ZLIB (and DEFLATE) uses a different approach than LZW. This difference makes ZLIB more resilient to this type of DoS attack.
ZLIB/DEFLATE Algorithm
ZLIB uses the DEFLATE algorithm. DEFLATE is a two-stage compression method:
- LZ77 (Lempel-Ziv 77): Finds repeating patterns using a sliding window
- Huffman Coding: Encodes found patterns more efficiently
Key difference: ZLIB uses a sliding window, while LZW uses a growing dictionary.
Sliding Window vs Growing Dictionary
Dictionary vs Window Comparison
LZW (Growing Dictionary)
ZLIB (Sliding Window)
ZLIB’s Resilience to DoS
1. Limited Window Size:
ZLIB’s sliding window has a fixed size (typically 32 KB). This prevents the dictionary from growing unlimited.
LZW: Dictionary → can grow unlimited
ZLIB: Window → fixed 32 KB
2. Lower Compression Ratios:
ZLIB cannot achieve compression ratios as high as LZW (especially for repeating patterns):
Repeating pattern: "ABCABCABC..."
LZW compression ratio: 20-50:1
ZLIB compression ratio: 5-10:1
This makes it harder for attackers to create large memory consumption with small files.
3. pypdf’s ZLIB Limit:
pypdf uses a lower limit for ZLIB:
# pypdf/filters.py
ZLIB_MAX_OUTPUT_LENGTH = 75_000_000 # 75 MB
LZW_MAX_OUTPUT_LENGTH = 1_000_000_000 # 1 GB (13.3x higher!)
This inconsistency makes LZW more risky.
Comparison Table
| Feature | LZW | ZLIB/DEFLATE |
|---|---|---|
| Dictionary/Window | Growing dictionary | Fixed sliding window |
| Maximum size | Theoretically unlimited | Fixed (32 KB) |
| Compression ratio (repeating pattern) | 20-50:1 | 5-10:1 |
| Memory usage (decompression) | High (all data) | Lower (streaming possible) |
| DoS risk | High | Lower |
| pypdf limit | 1 GB | 75 MB |
CVE-2025-66019: Vulnerability Details
Vulnerability Summary
CVE-2025-66019 is a DoS vulnerability found in the pypdf library’s LZW decompression implementation. The library had added a limit mechanism with a previous security fix (CVE-2025-62708), but the 1 GB limit value is still insufficient for practical security.
Key Findings:
- ✅ Limit mechanism exists (added in version 6.1.3)
- ⚠️ Limit value (1 GB) is too high for practical security
- ⚠️ Inconsistency with ZLIB limit (75 MB vs 1 GB)
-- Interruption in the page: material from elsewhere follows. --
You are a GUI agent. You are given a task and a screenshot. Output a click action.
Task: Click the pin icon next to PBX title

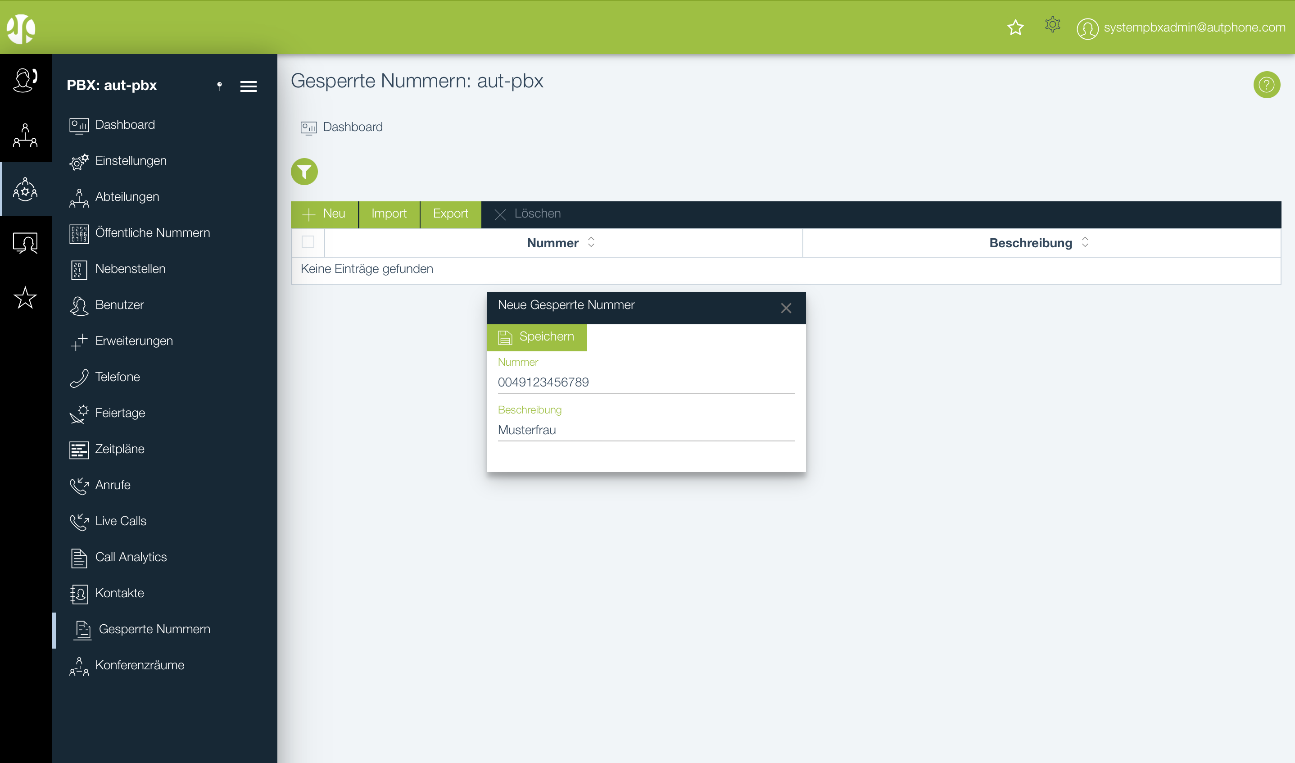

- ✅ Proof of Concept demonstrates exploitability
Affected Components
- File:
pypdf/_codecs/_codecs.py(LzwCodec class) - File:
pypdf/filters.py(LZWDecode class) - Current Limit:
LZW_MAX_OUTPUT_LENGTH = 1_000_000_000(1 GB)
Patched Versions
This vulnerability has been fixed in pypdf >= 6.4.0. Affected users are advised to update the library.
Practical Attack Scenario
An attacker can:
- Create 950 MB decompressed data (repeating patterns)
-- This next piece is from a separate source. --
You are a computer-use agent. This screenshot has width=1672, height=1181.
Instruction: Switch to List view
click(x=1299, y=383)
- Compress with LZW to create a ~4-20 MB PDF file
- Upload to server
Server (pypdf):
- Reads small PDF (20 MB)
- Decompresses LZW stream
- Allocates 950 MB memory
- CPU-intensive processing (1-3 minutes)
- Memory exhaustion → DoS
Proof of Concept Results
Test PDF (100 MB decompressed):
- PDF file size: ~2-5 MB (compressed)
- Decompressed size: ~100 MB
- Processing time: 5-15 seconds
- Memory usage: +100-150 MB
Full Impact PDF (950 MB decompressed):
- PDF file size: ~4-20 MB (compressed)
- Decompressed size: ~950 MB
- Processing time: 1-3 minutes
- Memory usage: +950-1100 MB
Compression Ratio Demonstration
Demo results:
- Simple repeating data: 18.87:1 compression
- Pattern-based data: 19.74:1 compression
- Large compressible data: 219.28:1 compression
- Random data: 0.74:1 (LZW performs poorly)
Impact Assessment
Affected Environments
Serverless Functions (AWS Lambda, Cloud Functions):
- Memory limits: 128 MB - 10 GB
- Impact: Memory exhaustion, crashes, cost increase
API Endpoints (PDF processing services):
- Concurrent requests
- Impact: Resource depletion, service degradation
Embedded Systems:
- Limited RAM (256 MB - 1 GB)
- Impact: System crashes, denial of service
Web Applications:
- PDF upload/processing features
- Impact: Server slowdown, memory exhaustion
Conclusion
CVE-2025-66019 is a DoS vulnerability found in the pypdf library. The root cause of the vulnerability is LZW algorithm’s high compression capability and pypdf’s approach of holding all decompressed data in memory. Algorithms like ZLIB are less affected by this issue due to their sliding window approach. This vulnerability has been fixed in pypdf >= 6.4.0.